HAL便り

【外国人採用のステップ】(5)初めて外国人を採用する企業へ

2024.12.27

外国人労働者を初めて採用する企業にとって、法的手続きや言語・文化の違いに関する不安は少なくありません。しかし、しっかりと準備を行い適切に対応することで、外国人労働者の能力を最大限に活用し、企業の成長につなげることが可能です。本稿では、外国人を初めて採用する企業が注意すべきポイントや役立つリソースについて具体的に解説します。


1. 外国人雇用の目的を明確にする

目的設定の重要性
外国人を雇用する目的をはっきりさせることは、採用計画全体の基盤となります。目的が不明確な場合、必要なスキルや人材像を的確に見極めるのが難しくなります。

よくある目的例

  • 労働力不足の解消(特定技能や技能実習生の活用)。
  • 高度な専門スキルを持つ人材の確保(ITエンジニアや研究職)。
  • 企業のグローバル化や多様性の推進。
  • 海外市場展開の足掛かり。

アクションポイント
採用する職種や求めるスキルを明確化し、それに応じた雇用計画を立てましょう。


2. 法的手続きと遵守事項を理解する

在留資格の確認
外国人労働者が日本で適法に働くためには、適切な在留資格を持っている必要があります。採用前に必ず在留資格を確認しましょう。

よく利用される在留資格

  • 技術・人文知識・国際業務
  • 特定技能
  • 技能実習

不法就労を防ぐために
在留資格に適合した業務内容を明確にし、資格外活動許可が必要な場合は速やかに手続きを行います。また、外国人雇用状況の届出をハローワークに提出することも忘れないようにしましょう。


3. 言語の壁を越えるための工夫

採用時のポイント
外国人労働者を採用する際、業務に必要な言語レベルを明確に設定します。
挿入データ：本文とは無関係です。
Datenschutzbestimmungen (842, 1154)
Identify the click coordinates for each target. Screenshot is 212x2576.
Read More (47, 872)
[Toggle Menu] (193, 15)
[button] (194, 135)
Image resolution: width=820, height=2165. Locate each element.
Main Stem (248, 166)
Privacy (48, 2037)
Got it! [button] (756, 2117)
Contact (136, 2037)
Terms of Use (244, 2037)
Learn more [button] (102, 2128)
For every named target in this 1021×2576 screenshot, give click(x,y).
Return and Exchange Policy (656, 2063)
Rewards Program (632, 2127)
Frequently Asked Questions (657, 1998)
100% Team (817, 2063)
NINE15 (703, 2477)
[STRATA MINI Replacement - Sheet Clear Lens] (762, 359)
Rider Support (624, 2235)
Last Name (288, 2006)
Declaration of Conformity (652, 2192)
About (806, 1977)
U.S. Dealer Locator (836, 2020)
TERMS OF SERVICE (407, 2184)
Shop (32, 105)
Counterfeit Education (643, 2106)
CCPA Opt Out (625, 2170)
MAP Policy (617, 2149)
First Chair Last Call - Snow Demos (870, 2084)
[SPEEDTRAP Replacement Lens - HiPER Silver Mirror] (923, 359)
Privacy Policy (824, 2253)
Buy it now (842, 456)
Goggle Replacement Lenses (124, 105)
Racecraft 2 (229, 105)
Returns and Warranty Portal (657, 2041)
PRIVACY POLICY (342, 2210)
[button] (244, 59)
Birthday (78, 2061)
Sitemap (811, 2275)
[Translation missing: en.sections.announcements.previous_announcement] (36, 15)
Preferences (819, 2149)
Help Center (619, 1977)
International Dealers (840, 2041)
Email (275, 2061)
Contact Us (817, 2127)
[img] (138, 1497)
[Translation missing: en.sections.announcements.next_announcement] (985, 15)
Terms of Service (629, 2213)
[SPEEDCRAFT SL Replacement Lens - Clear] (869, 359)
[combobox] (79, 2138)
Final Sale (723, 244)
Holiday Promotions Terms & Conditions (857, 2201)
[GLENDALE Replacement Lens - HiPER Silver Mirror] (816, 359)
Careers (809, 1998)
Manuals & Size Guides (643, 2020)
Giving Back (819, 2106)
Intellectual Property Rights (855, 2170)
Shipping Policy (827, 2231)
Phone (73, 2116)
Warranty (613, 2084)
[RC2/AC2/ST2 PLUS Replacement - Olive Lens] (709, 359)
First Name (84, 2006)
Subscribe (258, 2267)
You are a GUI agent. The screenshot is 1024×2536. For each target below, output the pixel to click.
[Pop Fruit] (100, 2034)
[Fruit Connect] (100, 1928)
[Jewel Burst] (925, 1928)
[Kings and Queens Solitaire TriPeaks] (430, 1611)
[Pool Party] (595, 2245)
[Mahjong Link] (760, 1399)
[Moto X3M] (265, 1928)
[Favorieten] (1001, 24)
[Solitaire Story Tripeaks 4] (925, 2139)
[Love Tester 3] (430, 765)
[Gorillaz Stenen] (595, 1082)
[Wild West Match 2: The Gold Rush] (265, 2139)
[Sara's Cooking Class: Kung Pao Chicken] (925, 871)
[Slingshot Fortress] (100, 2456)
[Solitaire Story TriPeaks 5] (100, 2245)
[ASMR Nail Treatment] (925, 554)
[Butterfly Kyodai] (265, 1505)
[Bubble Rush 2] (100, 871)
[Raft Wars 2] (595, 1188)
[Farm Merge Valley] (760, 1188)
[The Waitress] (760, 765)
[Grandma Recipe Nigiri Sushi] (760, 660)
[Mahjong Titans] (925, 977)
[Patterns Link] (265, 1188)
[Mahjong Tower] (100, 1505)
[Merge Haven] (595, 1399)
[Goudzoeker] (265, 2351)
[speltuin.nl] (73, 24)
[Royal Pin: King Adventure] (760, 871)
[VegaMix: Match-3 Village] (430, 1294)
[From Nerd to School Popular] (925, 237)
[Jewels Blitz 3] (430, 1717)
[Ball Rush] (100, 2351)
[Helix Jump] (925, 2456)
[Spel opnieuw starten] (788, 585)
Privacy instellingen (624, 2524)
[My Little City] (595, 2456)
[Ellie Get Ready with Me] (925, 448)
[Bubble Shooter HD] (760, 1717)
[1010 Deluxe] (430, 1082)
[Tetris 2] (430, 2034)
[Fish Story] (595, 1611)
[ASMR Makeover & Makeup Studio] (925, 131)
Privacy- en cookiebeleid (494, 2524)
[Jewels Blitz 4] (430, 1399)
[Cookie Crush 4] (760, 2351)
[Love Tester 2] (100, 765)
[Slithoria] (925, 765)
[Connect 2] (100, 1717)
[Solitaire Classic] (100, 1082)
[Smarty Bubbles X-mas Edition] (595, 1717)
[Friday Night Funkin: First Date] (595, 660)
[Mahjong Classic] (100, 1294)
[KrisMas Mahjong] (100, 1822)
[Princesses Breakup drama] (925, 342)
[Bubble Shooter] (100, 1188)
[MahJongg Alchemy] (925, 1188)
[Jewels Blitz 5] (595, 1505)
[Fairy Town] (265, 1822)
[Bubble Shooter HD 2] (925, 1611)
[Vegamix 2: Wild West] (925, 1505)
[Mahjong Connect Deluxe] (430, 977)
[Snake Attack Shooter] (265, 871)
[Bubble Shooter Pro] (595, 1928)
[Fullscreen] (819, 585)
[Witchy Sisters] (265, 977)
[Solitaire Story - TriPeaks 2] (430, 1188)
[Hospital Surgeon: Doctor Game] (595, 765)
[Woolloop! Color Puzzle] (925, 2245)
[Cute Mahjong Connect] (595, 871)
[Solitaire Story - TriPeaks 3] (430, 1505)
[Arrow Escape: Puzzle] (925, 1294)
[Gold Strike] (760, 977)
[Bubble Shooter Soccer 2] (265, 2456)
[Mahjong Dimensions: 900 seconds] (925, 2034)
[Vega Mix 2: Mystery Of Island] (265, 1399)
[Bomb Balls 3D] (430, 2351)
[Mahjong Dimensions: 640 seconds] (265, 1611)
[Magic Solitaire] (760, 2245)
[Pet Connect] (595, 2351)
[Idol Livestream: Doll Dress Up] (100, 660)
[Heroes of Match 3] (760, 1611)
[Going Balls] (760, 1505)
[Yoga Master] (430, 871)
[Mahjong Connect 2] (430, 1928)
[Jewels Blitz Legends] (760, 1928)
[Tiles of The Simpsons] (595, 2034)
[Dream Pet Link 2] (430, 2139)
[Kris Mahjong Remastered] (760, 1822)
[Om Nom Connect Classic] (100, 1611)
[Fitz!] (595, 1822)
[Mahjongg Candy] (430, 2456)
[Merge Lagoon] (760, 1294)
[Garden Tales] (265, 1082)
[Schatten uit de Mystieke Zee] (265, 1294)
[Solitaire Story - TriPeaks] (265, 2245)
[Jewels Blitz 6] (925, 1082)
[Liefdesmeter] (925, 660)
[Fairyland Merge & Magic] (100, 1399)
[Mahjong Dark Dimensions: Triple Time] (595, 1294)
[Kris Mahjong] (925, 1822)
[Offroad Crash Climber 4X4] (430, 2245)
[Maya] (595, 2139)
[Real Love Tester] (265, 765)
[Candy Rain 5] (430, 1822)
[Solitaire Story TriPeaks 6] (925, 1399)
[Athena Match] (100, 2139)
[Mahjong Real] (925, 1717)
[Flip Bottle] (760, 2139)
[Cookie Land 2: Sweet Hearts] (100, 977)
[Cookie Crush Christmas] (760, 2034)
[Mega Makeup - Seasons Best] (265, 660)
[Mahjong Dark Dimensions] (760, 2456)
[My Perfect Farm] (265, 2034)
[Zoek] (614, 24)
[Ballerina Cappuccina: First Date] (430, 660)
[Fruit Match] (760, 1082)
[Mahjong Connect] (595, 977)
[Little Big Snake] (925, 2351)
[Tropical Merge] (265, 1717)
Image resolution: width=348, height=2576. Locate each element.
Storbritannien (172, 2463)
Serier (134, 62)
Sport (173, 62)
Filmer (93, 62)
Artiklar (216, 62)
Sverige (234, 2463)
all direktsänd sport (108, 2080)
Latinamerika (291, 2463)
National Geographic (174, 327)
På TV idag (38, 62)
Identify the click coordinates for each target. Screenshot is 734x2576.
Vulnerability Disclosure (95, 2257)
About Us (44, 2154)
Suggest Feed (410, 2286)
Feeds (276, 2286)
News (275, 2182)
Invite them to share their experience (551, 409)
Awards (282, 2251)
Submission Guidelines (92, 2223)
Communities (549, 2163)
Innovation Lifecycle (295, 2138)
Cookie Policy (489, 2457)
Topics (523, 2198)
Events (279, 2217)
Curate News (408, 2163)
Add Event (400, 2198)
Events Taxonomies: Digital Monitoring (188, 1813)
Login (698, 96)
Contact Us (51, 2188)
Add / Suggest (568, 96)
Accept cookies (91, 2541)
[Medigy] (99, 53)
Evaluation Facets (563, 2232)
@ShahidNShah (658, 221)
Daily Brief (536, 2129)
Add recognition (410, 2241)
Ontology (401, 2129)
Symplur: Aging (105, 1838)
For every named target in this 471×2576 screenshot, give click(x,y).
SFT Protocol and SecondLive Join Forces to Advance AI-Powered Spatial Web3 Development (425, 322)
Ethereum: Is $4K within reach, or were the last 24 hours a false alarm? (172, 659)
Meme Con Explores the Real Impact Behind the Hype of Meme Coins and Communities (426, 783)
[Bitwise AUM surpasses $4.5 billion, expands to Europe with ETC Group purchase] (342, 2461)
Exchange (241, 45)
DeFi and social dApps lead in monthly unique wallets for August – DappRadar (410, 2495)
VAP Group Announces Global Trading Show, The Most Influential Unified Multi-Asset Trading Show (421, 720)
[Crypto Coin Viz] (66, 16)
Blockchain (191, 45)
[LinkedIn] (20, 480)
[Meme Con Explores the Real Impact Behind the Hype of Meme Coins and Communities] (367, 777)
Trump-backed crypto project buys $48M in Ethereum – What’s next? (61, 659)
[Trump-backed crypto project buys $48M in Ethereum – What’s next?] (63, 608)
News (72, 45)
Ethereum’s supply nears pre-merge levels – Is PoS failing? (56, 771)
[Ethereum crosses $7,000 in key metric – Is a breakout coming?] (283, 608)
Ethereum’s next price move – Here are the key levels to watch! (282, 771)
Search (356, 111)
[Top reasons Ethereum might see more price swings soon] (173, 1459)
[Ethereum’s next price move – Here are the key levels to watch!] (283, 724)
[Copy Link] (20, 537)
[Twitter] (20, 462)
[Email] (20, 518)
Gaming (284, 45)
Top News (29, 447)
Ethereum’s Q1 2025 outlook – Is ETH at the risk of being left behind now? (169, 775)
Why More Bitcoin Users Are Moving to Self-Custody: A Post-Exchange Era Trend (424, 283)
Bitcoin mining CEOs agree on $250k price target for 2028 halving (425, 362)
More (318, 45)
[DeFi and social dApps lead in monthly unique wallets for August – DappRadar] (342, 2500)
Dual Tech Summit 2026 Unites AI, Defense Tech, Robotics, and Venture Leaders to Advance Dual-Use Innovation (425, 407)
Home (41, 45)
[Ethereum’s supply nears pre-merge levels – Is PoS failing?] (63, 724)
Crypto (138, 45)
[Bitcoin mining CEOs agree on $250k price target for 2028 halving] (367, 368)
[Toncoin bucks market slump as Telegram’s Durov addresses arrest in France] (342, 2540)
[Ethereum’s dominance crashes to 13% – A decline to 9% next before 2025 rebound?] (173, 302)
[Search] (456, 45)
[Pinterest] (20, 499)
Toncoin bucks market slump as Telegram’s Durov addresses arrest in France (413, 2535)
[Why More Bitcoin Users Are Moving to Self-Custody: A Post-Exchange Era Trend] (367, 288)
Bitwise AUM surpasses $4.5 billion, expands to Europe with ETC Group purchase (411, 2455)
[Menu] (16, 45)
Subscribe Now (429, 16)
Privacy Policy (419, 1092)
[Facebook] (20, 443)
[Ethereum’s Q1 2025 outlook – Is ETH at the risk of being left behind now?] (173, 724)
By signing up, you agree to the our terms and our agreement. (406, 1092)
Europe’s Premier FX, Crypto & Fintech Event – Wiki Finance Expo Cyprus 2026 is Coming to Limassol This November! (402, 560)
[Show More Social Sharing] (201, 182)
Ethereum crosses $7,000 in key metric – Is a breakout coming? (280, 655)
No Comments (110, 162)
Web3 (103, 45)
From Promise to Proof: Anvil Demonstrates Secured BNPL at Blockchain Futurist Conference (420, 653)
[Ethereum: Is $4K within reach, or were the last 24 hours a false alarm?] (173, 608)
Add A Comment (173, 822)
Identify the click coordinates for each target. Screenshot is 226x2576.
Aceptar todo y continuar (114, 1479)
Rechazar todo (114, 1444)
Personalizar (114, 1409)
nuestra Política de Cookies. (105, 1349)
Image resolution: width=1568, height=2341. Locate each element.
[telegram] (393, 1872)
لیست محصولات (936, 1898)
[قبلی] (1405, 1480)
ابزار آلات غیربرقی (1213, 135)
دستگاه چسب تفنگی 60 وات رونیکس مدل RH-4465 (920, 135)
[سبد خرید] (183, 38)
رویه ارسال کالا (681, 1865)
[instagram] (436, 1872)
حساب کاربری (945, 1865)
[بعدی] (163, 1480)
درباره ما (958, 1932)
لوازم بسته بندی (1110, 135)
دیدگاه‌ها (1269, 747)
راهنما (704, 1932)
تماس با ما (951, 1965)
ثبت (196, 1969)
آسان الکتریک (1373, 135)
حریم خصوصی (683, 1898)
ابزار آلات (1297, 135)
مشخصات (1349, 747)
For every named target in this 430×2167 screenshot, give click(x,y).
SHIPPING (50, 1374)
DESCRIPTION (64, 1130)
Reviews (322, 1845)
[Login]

たとえば、日常会話程度の日本語で対応可能な職種もあれば、ビジネスレベルの日本語能力が求められる場合もあります。

サポート体制の構築

  • 翻訳ツールや多言語対応のマニュアルを準備する。
  • 社内で日本語教育を提供するプログラムを導入する。
  • 日本語が堪能な社員がサポート役を務める。

コミュニケーションの改善

  • シンプルな表現を心がける。
  • ジェスチャーや視覚的な説明を活用する。

4. 異文化理解と職場環境の整備

文化的な違いを受け入れる
外国人労働者は、日本の文化や職場のルールに不慣れな場合が多いです。一方で、外国の文化に対する日本側の理解も必要です。異文化理解を深めるために、次のような取り組みが有効です:

  • 異文化トレーニングを社内で実施。
  • 食事や宗教的な習慣に配慮した環境を整える。

柔軟な対応

  • 祈りのためのスペースを提供する。
  • 海外の祝日に配慮する特別休暇制度を検討する。

5. フォローアップ体制を構築する

定期的な面談の実施
外国人労働者が業務や生活に問題を感じていないかを確認するために、定期的に面談を行いましょう。

生活面でのサポート
初めて日本で生活を始める外国人労働者の場合、住居の手配や地域情報の提供など、生活面でのサポートが必要です。

  • 地域の公共サービスの利用方法を説明する。
  • 医療機関や銀行の利用方法を教える。

キャリア支援の提供
長期的に勤務してもらうためには、スキルアップの機会やキャリアプランの提示が重要です。たとえば、以下のようなプログラムを検討しましょう:

  • 日本語能力の向上支援。
  • 職場内での昇進機会の提供。

6. 活用できるリソース

行政機関や公的支援

  • ハローワーク:外国人雇用の相談窓口や求人情報の提供。
  • 出入国在留管理庁:在留資格に関する手続きの相談。

外国人支援団体

  • 外国人労働者支援を目的としたNPOや地域団体を活用する。
  • 通訳や生活支援サービスを提供している団体を紹介する。

専門家の活用

  • 行政書士や外国人労務管理の専門家に相談し、適切な手続きを進める。

7. 小さく始めて経験を積む

初めて外国人を採用する場合、いきなり多くの人を雇用するのではなく、少人数から始めることをおすすめします。これにより、トラブルが発生した場合でも柔軟に対応でき、社内で外国人労働者の雇用に関するノウハウを蓄積することができます。


まとめ

初めて外国人を採用する企業にとっては、不安や課題が多いかもしれません。しかし、採用前の計画と手続き、採用後のサポートをしっかりと行うことで、外国人労働者の能力を十分に引き出すことができます。異文化理解を深め、働きやすい環境を提供することで、外国人労働者と企業の双方にとって良い雇用関係を築くことができるでしょう。